(EXTRACTED ENTRIES begins)

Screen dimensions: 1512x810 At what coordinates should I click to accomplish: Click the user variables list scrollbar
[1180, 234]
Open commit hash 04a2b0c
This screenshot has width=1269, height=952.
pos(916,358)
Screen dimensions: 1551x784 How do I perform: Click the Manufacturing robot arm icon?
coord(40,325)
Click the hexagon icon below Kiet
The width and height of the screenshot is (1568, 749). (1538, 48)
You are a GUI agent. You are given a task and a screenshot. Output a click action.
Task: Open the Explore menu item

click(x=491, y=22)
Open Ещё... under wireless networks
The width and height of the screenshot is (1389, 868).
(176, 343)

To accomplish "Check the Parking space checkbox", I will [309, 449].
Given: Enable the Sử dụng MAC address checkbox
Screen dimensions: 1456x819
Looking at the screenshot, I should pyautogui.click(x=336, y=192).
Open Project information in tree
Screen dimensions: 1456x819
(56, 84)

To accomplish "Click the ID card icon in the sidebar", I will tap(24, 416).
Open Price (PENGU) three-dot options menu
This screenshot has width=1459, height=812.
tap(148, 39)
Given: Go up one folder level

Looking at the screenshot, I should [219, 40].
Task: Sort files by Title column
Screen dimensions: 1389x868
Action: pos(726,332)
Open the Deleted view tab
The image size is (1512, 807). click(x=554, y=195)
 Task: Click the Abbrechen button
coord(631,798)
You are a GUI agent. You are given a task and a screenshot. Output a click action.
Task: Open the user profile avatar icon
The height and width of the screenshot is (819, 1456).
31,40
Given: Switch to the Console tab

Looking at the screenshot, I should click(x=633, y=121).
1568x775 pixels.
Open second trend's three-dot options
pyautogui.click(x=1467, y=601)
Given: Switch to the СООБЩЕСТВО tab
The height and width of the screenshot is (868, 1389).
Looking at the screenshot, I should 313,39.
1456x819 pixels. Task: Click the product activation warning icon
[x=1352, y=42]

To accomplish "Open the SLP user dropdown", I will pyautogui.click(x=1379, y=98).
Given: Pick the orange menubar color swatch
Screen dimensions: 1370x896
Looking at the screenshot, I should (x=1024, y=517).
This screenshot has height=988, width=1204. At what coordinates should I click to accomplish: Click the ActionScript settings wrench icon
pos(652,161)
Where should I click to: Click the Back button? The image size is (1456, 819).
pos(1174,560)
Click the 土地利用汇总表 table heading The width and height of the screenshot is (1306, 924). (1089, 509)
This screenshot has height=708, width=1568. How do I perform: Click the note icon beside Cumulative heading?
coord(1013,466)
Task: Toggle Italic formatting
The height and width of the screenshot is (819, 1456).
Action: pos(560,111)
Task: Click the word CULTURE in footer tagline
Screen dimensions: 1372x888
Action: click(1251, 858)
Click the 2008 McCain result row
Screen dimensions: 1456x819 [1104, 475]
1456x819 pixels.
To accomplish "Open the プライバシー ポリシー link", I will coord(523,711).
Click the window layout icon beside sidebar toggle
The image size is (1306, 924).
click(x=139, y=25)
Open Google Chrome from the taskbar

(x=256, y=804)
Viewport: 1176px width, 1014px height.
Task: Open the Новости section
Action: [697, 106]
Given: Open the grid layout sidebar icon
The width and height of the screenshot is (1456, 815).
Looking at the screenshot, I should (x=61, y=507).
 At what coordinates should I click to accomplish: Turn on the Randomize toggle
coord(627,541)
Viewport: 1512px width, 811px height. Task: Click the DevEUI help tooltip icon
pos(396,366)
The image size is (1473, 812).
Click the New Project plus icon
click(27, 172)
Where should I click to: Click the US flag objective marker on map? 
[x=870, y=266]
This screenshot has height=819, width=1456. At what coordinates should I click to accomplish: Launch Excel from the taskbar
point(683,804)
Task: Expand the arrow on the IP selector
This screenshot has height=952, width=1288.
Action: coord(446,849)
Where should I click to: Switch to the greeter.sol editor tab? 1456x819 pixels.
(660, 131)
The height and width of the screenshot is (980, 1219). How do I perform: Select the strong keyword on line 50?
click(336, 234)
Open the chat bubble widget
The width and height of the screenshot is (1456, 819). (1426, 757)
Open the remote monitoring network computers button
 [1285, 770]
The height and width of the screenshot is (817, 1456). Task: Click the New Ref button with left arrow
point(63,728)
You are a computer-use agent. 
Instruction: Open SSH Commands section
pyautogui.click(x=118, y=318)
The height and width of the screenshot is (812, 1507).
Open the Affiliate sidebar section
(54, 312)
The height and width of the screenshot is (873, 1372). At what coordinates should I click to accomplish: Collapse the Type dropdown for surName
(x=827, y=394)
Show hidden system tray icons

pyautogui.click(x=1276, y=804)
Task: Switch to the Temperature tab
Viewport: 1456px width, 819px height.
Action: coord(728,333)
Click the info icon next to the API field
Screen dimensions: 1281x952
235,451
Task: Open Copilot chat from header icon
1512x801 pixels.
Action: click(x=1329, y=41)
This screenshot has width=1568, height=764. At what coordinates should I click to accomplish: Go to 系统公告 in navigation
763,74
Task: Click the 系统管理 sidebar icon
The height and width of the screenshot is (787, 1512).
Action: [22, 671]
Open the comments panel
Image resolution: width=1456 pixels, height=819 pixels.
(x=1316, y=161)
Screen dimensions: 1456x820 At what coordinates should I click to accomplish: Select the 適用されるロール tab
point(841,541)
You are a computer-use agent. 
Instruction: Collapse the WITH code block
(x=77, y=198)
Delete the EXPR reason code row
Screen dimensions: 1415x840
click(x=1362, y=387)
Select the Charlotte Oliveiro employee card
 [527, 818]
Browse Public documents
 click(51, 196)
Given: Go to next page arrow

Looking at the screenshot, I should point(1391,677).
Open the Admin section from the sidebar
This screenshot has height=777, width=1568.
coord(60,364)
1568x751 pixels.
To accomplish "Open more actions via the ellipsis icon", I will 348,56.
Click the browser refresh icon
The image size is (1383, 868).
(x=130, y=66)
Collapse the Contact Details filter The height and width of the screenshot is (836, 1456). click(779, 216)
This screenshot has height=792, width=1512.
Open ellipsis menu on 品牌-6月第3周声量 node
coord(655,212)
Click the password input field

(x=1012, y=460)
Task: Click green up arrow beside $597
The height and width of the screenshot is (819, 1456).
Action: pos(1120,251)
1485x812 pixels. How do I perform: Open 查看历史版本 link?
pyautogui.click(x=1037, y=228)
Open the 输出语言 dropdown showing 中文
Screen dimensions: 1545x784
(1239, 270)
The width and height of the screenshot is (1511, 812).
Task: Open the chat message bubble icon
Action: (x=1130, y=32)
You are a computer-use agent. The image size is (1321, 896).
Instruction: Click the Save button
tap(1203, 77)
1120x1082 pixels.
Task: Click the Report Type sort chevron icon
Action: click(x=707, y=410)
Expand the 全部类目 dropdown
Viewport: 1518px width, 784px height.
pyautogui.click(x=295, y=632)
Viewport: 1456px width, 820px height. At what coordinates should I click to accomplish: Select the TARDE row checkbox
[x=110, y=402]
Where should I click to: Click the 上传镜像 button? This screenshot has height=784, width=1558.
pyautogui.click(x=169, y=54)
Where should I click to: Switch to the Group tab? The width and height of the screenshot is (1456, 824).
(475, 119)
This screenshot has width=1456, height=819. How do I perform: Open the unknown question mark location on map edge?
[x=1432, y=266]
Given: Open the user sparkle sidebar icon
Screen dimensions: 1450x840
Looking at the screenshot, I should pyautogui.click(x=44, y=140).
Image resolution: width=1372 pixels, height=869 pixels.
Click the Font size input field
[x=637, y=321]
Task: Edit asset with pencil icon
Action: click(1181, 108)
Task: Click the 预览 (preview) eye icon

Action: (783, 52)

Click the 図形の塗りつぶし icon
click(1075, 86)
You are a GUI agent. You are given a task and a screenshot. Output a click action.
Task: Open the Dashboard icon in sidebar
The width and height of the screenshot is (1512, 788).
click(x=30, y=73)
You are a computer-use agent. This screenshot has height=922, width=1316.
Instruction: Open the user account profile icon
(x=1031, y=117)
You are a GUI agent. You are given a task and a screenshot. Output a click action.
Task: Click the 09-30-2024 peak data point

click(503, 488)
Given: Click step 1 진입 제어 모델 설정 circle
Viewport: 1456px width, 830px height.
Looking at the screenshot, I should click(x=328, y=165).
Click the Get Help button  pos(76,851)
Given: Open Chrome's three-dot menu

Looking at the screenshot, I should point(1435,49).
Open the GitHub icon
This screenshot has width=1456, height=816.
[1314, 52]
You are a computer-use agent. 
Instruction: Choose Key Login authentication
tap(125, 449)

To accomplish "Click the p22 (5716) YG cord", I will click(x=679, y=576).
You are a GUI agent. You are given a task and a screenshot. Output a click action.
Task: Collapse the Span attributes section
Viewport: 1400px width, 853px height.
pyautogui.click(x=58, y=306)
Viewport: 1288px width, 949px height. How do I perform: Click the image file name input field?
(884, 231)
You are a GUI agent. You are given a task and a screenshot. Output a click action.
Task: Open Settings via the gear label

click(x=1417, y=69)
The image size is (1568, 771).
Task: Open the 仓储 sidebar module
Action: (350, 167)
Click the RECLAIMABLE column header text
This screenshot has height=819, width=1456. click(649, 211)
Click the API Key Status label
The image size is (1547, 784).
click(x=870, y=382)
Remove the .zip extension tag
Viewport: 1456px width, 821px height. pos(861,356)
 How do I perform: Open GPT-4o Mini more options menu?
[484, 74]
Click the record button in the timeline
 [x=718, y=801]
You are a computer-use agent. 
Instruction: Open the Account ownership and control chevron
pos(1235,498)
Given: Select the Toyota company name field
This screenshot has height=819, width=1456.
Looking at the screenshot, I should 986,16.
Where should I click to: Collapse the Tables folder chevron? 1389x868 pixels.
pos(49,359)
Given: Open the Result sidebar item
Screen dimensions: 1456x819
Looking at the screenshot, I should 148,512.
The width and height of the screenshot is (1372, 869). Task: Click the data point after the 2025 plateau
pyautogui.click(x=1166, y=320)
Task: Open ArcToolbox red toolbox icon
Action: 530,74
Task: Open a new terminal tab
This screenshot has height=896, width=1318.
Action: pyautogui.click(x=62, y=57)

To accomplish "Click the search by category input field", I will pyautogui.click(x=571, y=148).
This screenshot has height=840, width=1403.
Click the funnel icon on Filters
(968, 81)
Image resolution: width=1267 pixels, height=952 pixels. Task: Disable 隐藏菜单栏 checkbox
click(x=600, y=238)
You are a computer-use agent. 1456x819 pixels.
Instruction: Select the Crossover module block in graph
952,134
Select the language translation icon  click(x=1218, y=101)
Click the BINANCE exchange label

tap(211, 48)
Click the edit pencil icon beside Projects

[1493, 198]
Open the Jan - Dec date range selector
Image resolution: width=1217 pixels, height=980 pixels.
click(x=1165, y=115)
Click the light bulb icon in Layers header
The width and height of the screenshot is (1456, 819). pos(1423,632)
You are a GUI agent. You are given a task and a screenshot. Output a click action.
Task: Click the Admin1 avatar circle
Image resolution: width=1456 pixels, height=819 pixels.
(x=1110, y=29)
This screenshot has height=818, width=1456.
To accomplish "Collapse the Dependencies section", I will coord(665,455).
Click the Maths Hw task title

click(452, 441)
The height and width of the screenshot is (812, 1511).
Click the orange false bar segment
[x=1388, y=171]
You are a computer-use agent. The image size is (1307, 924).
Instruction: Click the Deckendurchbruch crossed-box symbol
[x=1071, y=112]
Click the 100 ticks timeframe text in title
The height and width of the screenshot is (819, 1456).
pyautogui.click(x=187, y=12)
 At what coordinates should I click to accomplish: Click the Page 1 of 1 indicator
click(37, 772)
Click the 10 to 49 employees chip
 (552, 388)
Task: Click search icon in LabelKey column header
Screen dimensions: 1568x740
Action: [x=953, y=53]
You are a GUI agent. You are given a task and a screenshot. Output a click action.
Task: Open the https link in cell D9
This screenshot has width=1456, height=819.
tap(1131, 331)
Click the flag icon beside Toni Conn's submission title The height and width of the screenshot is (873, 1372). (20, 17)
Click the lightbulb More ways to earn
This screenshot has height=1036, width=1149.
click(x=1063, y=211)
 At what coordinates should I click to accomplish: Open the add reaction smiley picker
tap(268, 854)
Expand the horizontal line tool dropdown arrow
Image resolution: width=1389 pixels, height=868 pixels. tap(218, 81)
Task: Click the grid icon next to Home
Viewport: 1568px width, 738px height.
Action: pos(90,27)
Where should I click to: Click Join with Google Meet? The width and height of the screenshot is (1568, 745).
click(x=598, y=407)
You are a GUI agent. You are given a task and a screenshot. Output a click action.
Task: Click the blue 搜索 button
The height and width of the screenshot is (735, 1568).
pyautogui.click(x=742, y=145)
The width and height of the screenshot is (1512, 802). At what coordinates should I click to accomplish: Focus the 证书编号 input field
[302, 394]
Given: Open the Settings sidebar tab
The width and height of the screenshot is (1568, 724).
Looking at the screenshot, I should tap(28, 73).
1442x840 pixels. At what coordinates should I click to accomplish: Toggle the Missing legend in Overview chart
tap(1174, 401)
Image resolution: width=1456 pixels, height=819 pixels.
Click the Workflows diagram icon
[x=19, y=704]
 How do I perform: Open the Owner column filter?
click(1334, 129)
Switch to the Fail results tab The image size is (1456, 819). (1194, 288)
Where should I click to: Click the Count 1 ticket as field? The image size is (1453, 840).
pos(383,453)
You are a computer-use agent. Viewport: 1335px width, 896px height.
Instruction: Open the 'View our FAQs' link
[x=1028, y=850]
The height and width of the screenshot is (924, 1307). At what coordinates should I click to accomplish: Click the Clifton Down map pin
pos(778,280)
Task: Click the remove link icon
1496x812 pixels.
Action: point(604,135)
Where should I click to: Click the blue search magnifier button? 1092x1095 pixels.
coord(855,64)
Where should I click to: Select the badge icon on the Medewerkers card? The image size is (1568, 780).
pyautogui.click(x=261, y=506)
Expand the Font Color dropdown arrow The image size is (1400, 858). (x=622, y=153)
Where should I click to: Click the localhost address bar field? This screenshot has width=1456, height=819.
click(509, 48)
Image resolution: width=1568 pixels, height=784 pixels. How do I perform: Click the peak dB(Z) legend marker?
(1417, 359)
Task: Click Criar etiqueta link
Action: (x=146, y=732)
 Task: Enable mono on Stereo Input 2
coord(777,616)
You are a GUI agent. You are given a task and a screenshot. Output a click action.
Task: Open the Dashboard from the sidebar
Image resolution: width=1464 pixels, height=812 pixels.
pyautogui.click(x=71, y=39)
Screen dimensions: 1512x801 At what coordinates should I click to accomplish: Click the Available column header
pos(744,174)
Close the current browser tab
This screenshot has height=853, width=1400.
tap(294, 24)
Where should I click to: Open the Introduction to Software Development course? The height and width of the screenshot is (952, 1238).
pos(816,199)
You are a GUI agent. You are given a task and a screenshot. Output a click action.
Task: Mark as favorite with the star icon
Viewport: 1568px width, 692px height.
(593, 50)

(EXTRACTED ENTRIES ends)

_EXERCISE_. Beginning at the line with "Task: Open Copilot chat from header icon" and ending at the line with "Task: Click the 系统管理 sidebar icon", reproduce each line of the data above exactly, and add no other lines.

_ANSWER TO THE EXERCISE_.
Task: Open Copilot chat from header icon
1512x801 pixels.
Action: click(x=1329, y=41)
This screenshot has width=1568, height=764. At what coordinates should I click to accomplish: Go to 系统公告 in navigation
763,74
Task: Click the 系统管理 sidebar icon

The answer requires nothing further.